May habe in der Vergangenheit immer wieder ein Nein gehört, das sie mit ihrem Einsatz für das nationale Interesse jedoch habe überwinden können, antwortete Barclay und bezog sich auf Zugeständnisse der EU bei früheren Verhandlungen.
Bislang altbekannte Vorschläge
Doch mehr als altbekannte Vorschläge zur Änderung des Backstops hatte Mays Minister auch heute nicht zu bieten: "Eine zeitliche Beschränkung des Backstops, ein Kündigungsrecht, technische Lösungen - das wird in den Verhandlungen mit der EU in den nächsten Tagen eine Rolle spielen." Ideen, die von der EU immer wieder abgelehnt wurden.

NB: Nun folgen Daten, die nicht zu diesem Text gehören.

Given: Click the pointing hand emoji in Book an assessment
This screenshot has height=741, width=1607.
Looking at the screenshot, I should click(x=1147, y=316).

Und die auch hier in Großbritannien auf Skepsis stoßen.
Keinen Schritt vom No-Deal entfernt
Eines Tages könnte Technologie diese Probleme vielleicht lösen, aber nicht jetzt, meinte Carolyn Fairbairn vom Verband der britischen Industrie und sagte über die gestrige Entscheidung: "Die Wirtschaft reagiert mit wachsender Frustration und Sorge. Das Hauptziel der Unternehmen ist es, einen harten Brexit ohne Abkommen zu vermeiden. Aber sind wir jetzt weiter entfernt vom No-Deal? Die Antwort ist Nein."
Denn die Willenserklärung des Parlaments gegen einen Austritt ohne Abkommen ist rechtlich nicht bindend und damit wohl wenig wert, sind sich Politiker aller Lager einig. Im Gegenteil ist die Regierung offenbar bereit, einen drohenden harten Brexit am 29. März als Druckmittel zu benutzen. Man wisse ja, dass die EU oft erst in allerletzter Minute zu Kompromissen bereit sei, sagte etwa der konservative ehemalige Brexit-Minister Dominic Raab:
Die Frage ist nicht, ob die EU kann, sondern ob sie will. Der Ball liegt jetzt in ihrem Feld. Und die EU muss eine Entscheidung treffen.
Zugeständnisse von der EU - "ein Hirngespinst"
Doch selbst innerhalb der konservativen Partei gibt es Kritik, wie die Tory-Abgeordnete Sarah Wollaston deutlich machte: "Das ist ein Hirngespinst, keine Illusion. Man könnte genauso gut beschließen, Ebbe und Flut abzuschaffen. Wir wissen doch, dass es keine deutlichen Änderungen am Austrittsabkommen geben wird."
Während May nun den Kontakt mit der EU sucht, laufen die Bemühungen um breite Unterstützung hier in London weiter. Erstmals wollen sich die Premierministerin und Labour-Chef Jeremy Corbyn treffen, um Gemeinsamkeiten auszuloten. Doch die Opposition setzt wenig Hoffnung in Zugeständnisse der EU.
Am 13. Februar würde May dann wieder vor dem Unterhaus stehen, möglicherweise mit leeren Händen. Darauf bereite man sich vor, so der Labour-Politiker Barry Gardiner: "Wenn sie die Zeit weiter ablaufen lässt, dann wird es eine weitere Möglichkeit geben, mit einem Gesetz im Parlament einen Austritt ohne Deal zu verhindern."
Und so regiert in London heute auf allen Seiten das Prinzip Hoffnung.